En toda gran exposición, comparable a la venta de cualquier producto para cualquier empresa, es imprescindible enganchar al cliente. Y al cliente se le engancha con calidad, sin duda, y con un buen servicio que pueda convertirlo en un cliente fiel. Hablando de El Prado y de 110 obras de Manet que no se habían visto en España, la calidad estaba garantizada. Pero ¿y el buen servicio, señores míos? ¿Qué pasa con la fidelización?.

 Una correcta segmentación del cliente de El Prado nos dará tres tipos de público consumidor. El cliente que podemos denominar “oro”, es el profesional, experto y fiel socio que todo lo ve y no faltará a la exposición. El de categoría “plata” es el aficionado, que quizás no entiende demasiado de pintura y quizás no visita a menudo El Prado, pero sí intenta, y la exposición es una excusa perfecta porque tiene fecha de caducidad: o ahora o nunca. El espacio “bronce” se reserva para el turista que, de paso por Madrid, no puede perderse su mejor joya y, ya que está, visita la exposición. Dentro de esta categoría hay un turista de carácter cultural que toma referencias y puede volver, sin duda.

Para atender a este público, una correcta colocación de las pinturas que hubiese facilitado un recorrido lógico donde poder captar la evolución de las distintas etapas de la pintura y la vida de Manet, hubiese convencido a todos. Al cliente oro, se le habría hecho la boca agua; el plata, hubiese salido satisfecho, con información que añadir a su particular currículo pictórico y ganas de volver en cuanto la ocasión lo merezca; y el bronce podría haber contado a todos sus amigos, de vuelta en su país, que una de las mejores experiencias de visitar Madrid, aparte de las tapas y las salidas nocturnas, es ir a El Prado y que, desde luego, piensa volver porque es una pinacoteca imposible de ver en una mañana (tiempo medio de visita a Museo en cualquier viaje turístico).

Resultado: los fieles nos aman, los potenciales se convierten en fieles y los esporádicos atraen a nuevos clientes y quieren repetir.

Pero en la exposición de Manet que organizó El Prado no había un recorrido claro y diáfano por salas bien organizadas que no admitiera lugar a dudas.
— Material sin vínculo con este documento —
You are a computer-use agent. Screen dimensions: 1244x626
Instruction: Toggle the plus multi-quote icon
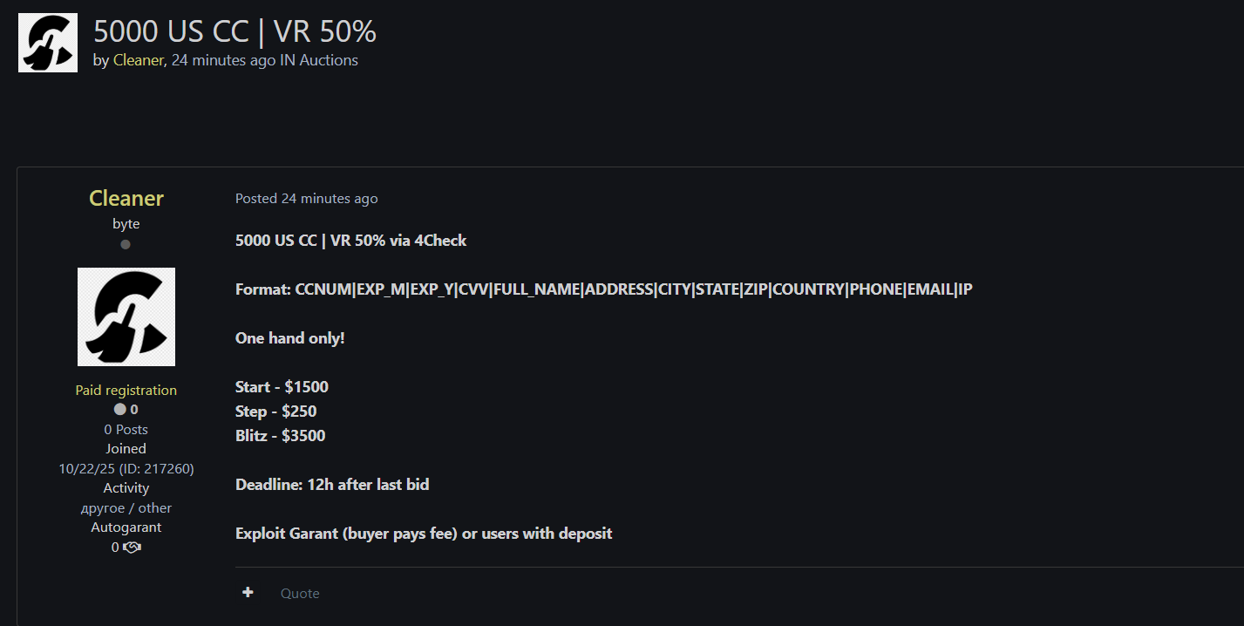248,593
Así que los fieles nos fuimos cabreados; los potenciales, pensando que su diccionario de pintura ya no admite más información y los esporádicos, con la sensación de que las tapas sí que están muy buenas.

 Abusar de que el público fiel lo es porque tenemos un producto único no parece una buena estrategia de negocio y el negocio de nuestro mejor Museo es tener visitantes y fama. ¿Se imaginan el caos si visitando los Museos Vaticanos y la Capilla Sixtina no hubiera un recorrido prefijado con carteles y flechas del que es difícil salir? ¿Se imaginan cómo menguarían los ingresos de tan santo lugar si el caos hiciera que se tuvieran que vender menos entradas por falta de cupo?

Y termino con otra pregunta: ¿Se imaginan, puestos a elegir, qué harán fieles, potenciales y esporádicos cuando otra destacada pinacoteca organice una interesante exposición que coincida con la siguiente de El Prado?